Everyone is talking about Netflix's downfall.

So on film.

Of course, I am referring to Netflix's latest major investment in self-produced film, "Don´t Look Up", which ends with the whole earth collapsing in a spectacular meteorite crash.

At the same time as this crash is being streamed fully - so far 353 million hours since its premiere on December 5 - the very origin of it, Netflix, is crashing on the stock exchange.

The price has plummeted by more than 20 percent during the day, since Netflix released its financial statements after the New York Stock Exchange closed on Thursday night.

It was not the profit figures that were wrong: they were about as the stock analysts had expected.

No, it was about the influx of customers in the future.

Netflix expects 2.5 million new subscribers in the first quarter of this year.

This is significantly less than the stock market had expected.

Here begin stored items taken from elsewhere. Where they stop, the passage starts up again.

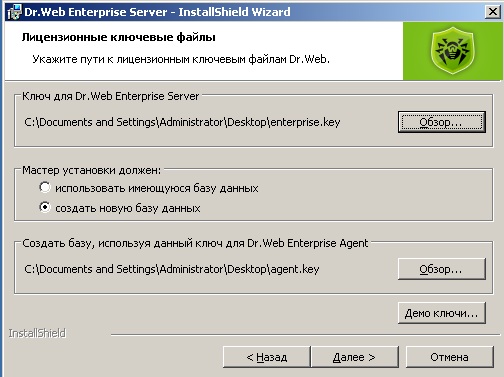Click the "Мастер установки должен:" group label
This screenshot has width=504, height=377.
[x=91, y=170]
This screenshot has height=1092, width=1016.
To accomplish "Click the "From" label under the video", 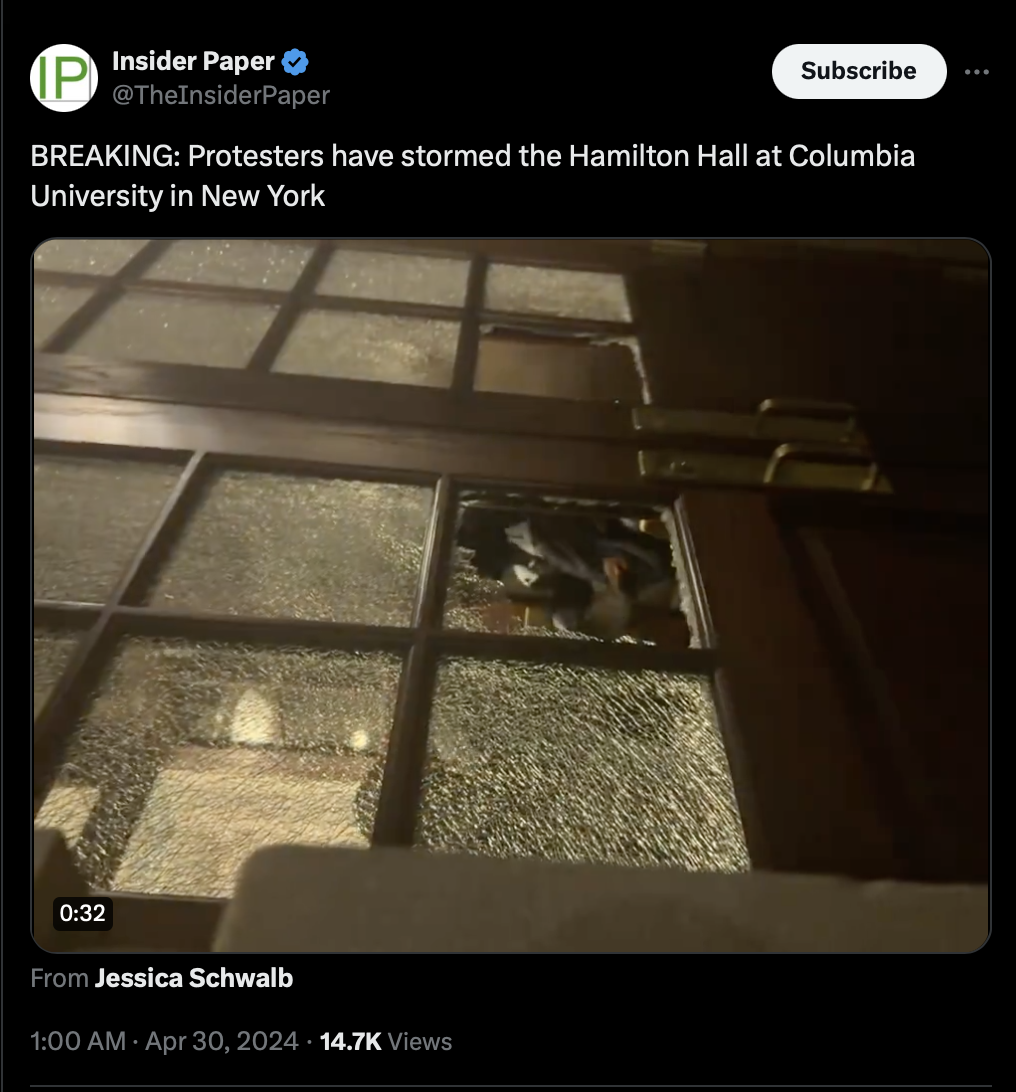I will [59, 978].
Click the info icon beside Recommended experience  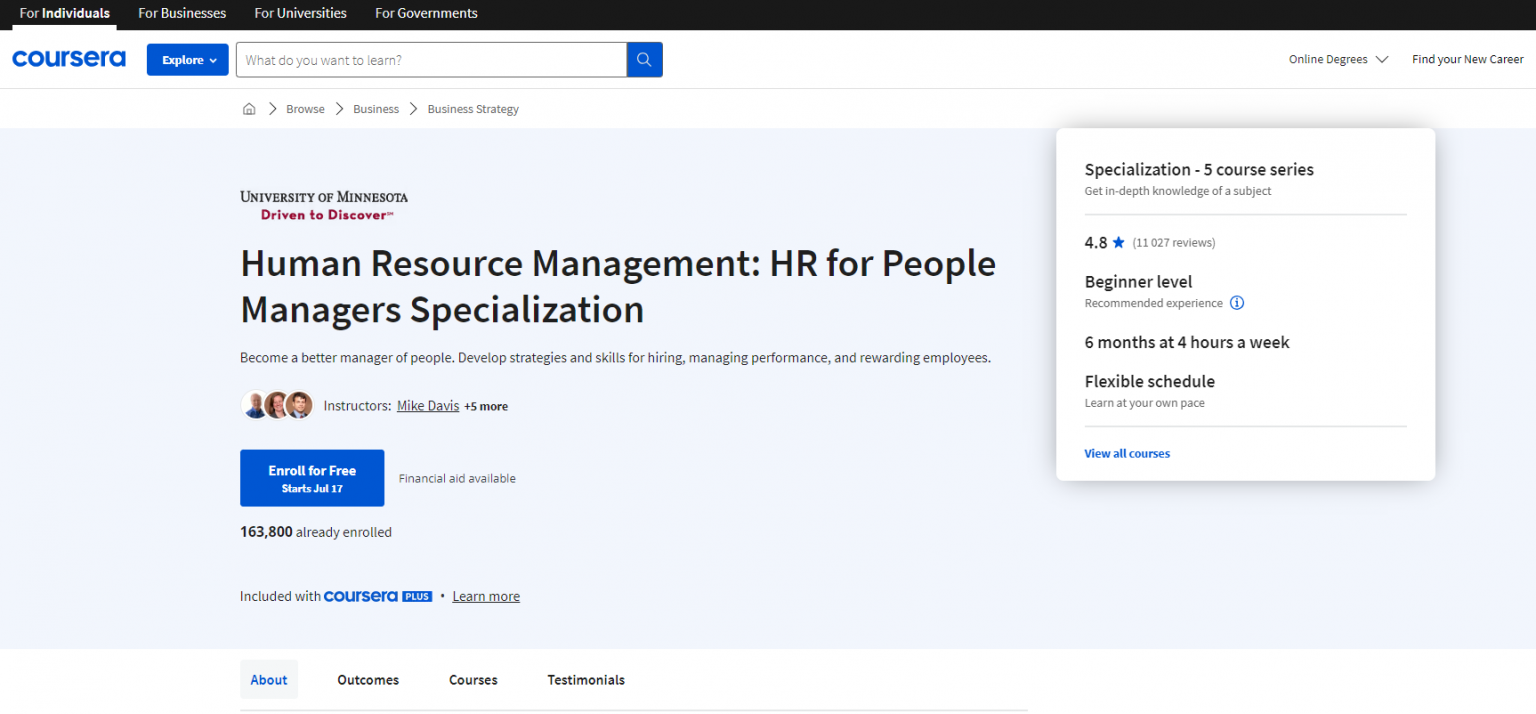click(x=1237, y=302)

And, of course, only a fraction of the number of subscribers that flocked to when the world shut down in 2020. In total, Netflix now has 222 million customers.

But now the stock market seems to fear that people will not be forced to stay at home at their screens for that long.

The competition is getting tougher

There are more explanations for Netflix's expected growth than expecting the world's population to soon leave the living room sofas completely without rules.

Competition has also intensified.

More streaming services are fighting harder and harder for our time.

But Netflix competitors, such as Disney, and here at home Nent with Viaplay and TV3, also fell sharply on the stock market today.

Today's race for the Netflix share is not an isolated event.

The tech giants in New York, where Netflix belongs, have been struggling on the stock market since last fall, in some cases even longer.

Since the turn of the year, Facebook, Apple and Alphapet (Google) have fallen by 7-8 percent.

Amazon has fallen by 12 percent and Netflix 33 percent.

Tesla has fallen 10 percent.

Of these, however, only Amazon and Netflix are behind if you look back a year.

The anxiety is growing

The courses for tech giants like these rushed when the pandemic broke out and it was clear that both work and private life would be handled in front of screens, which required electronic equipment, data capacity, and a variety of Internet-based services.

But then inflation rose.

Interest rate hikes were feared, which is automatically bad for companies with rapid growth and profits well into the future embedded in stock prices.

That unrest has gained new momentum now.

There were many, including myself, who expected that inflation and interest rate turmoil would start to bite the stock market almost a year ago.

Since then, the clouds of unrest have only gotten darker.

Inflation has risen to 4 percent in Sweden.

We think that is a lot, but in the US it is 7 percent.

There, interest rate hikes from the central bank are now approaching by leaps and bounds.

Maybe it will be already in March.

But listed companies' profits have exceeded expectations since the first pandemic summer.

And the stimulus money that the central banks poured out over the financial market to halt a potential financial crisis at the beginning of the pandemic has ultimately set the stock market on fire.

Best to watch out for

Now, however, the central banks will withdraw their money.

And, as I said, raising interest rates.

It is in itself a sign of full speed in the economy and that the pandemic is over, purely financially.

But this increases uncertainty when it comes to growth stocks.

At the same time, there are, paradoxically, problems that are increasing in the stock market turmoil and which are about the pandemic continuing.

This applies to omikron: if it is possible to get rid of it without there being continued, prolonged shutdowns, perhaps aggravated bottleneck problems, or low demand.

Best not to do as in the Netflix movie, but really watch out!